Poll: Voters not happy with GOP candidates
Associated Press
WASHINGTON
The more Republicans get to know their potential White House candidates, the less happy they are with their choices.
It’s not that they dislike the individual candidates. They just give them a collective shrug as possible opponents for President Barack Obama. They’d like someone with a little more pizazz.
Some 45 percent now say they’re dissatisfied with the GOP candidates who have declared or are thought to be serious about running, up from 33 percent two months ago, according to an Associated Press-GfK poll. Just 41 percent are satisfied with the likely Republican field, down from 52 percent.
Plenty are holding out for somebody else.

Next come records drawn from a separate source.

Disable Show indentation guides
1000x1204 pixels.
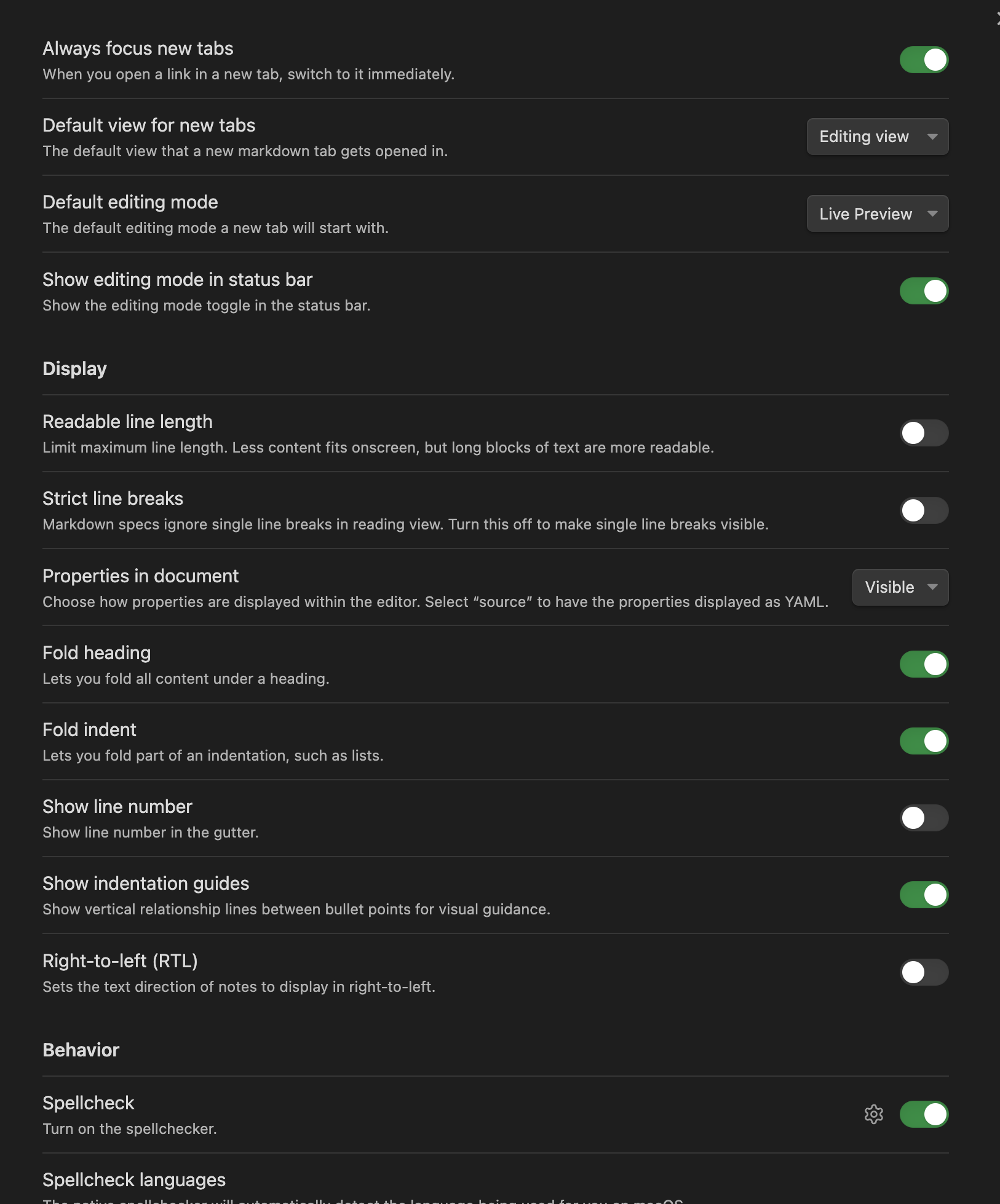click(924, 895)
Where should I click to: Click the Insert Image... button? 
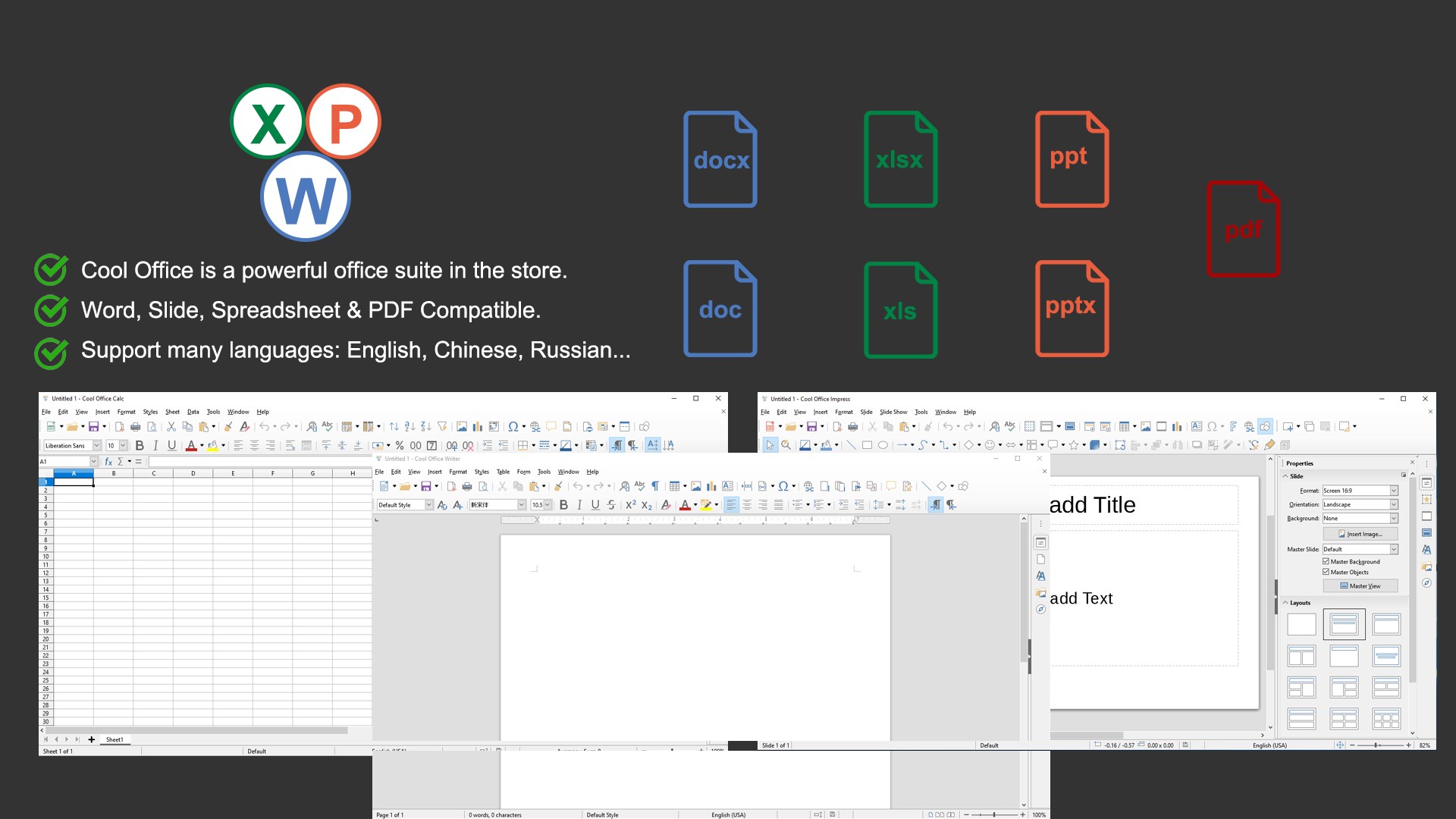pos(1360,534)
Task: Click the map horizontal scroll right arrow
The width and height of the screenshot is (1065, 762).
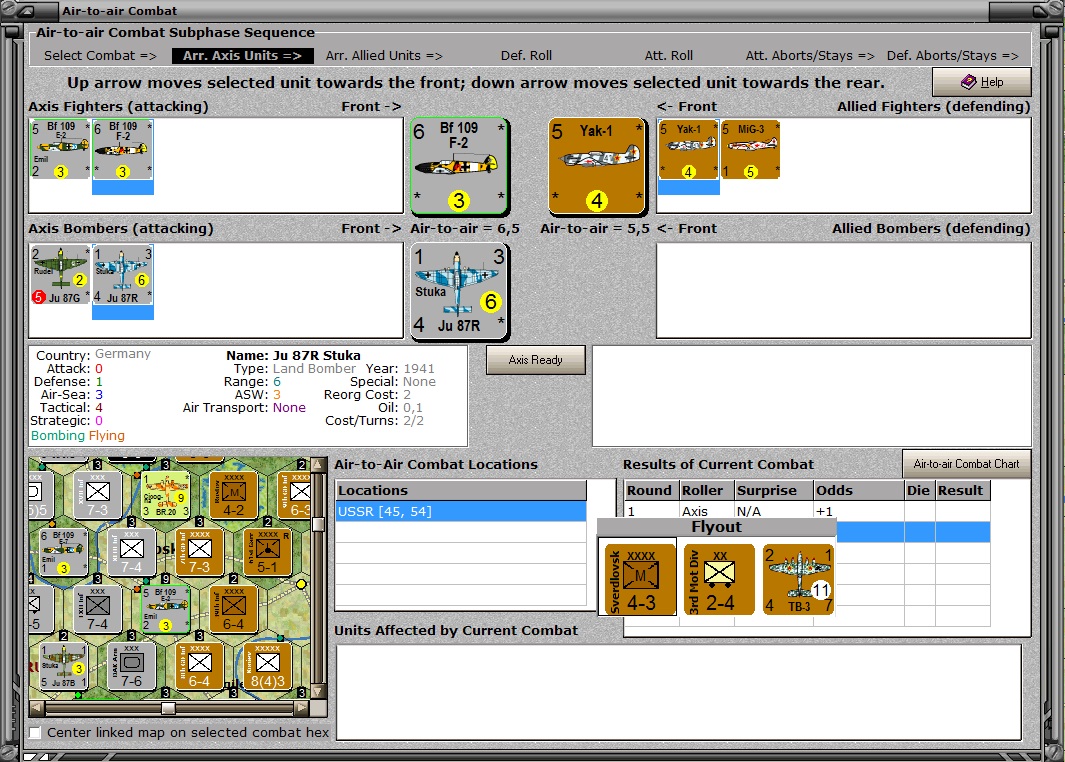Action: click(x=302, y=708)
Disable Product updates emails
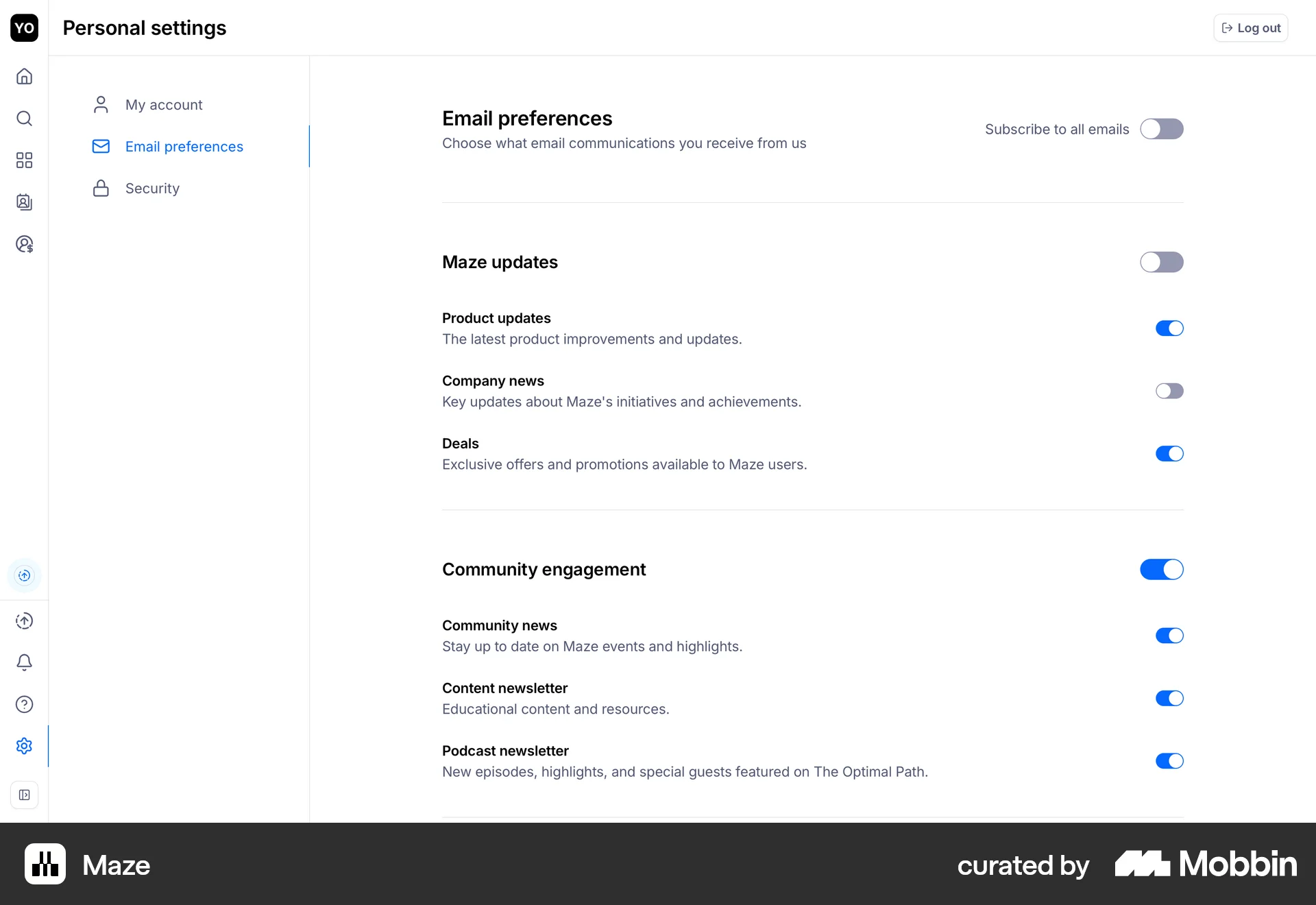The image size is (1316, 905). 1169,328
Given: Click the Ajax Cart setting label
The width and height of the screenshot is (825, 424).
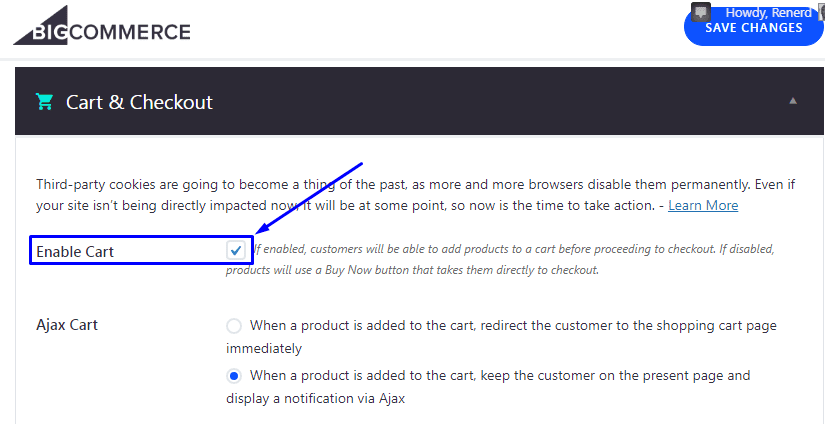Looking at the screenshot, I should click(x=67, y=325).
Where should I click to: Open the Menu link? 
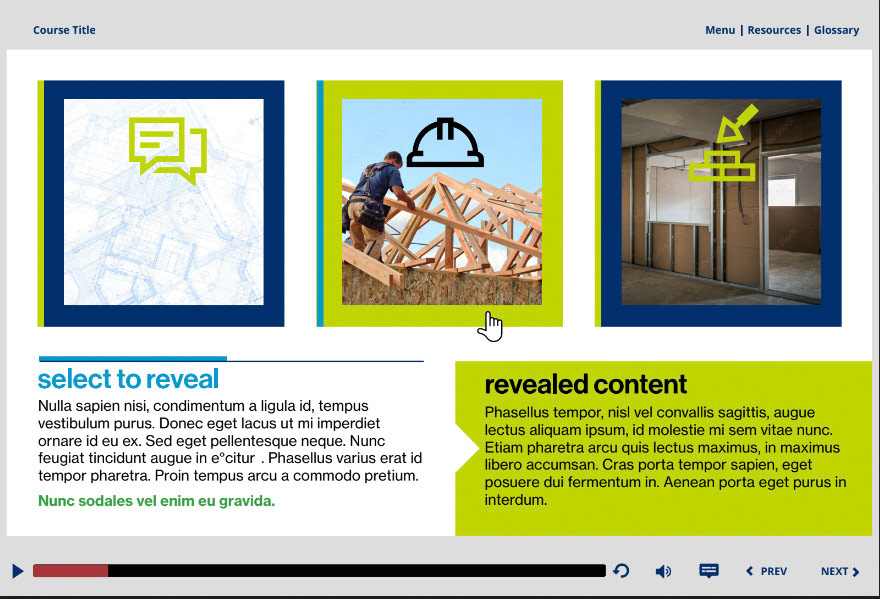pyautogui.click(x=720, y=30)
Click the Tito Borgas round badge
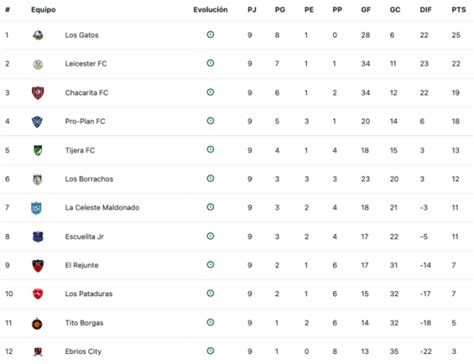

In North Carolina, retiree Robert Osborne is hoping New Jersey Gov. Chris Christie will decide to run. In Indiana, farmer Brent Smith wishes Mississippi Gov. Haley Barbour hadn’t backed away. In Georgia, stock clerk Susan Demarest would love to see somebody more like Ronald Reagan.
Ohio’s William Johnson just wants somebody who’s not a “cold fish.”
“I don’t expect them to get up there and start doing karaoke, but we need somebody with a little more spunk,” said the Columbus steelworker.
Though the Republican roster of candidates is growing almost by the day — Ron Paul declared on Friday, and Mike Huckabee says he’ll make an important announcement this weekend — satisfaction with the field appears to be shrinking.
Future polling could give a better idea of whether the dramatic raid that led to the death of Osama bin Laden, which gave a boost to Obama’s approval rating, also served to dampen enthusiasm temporarily for Republican candidates.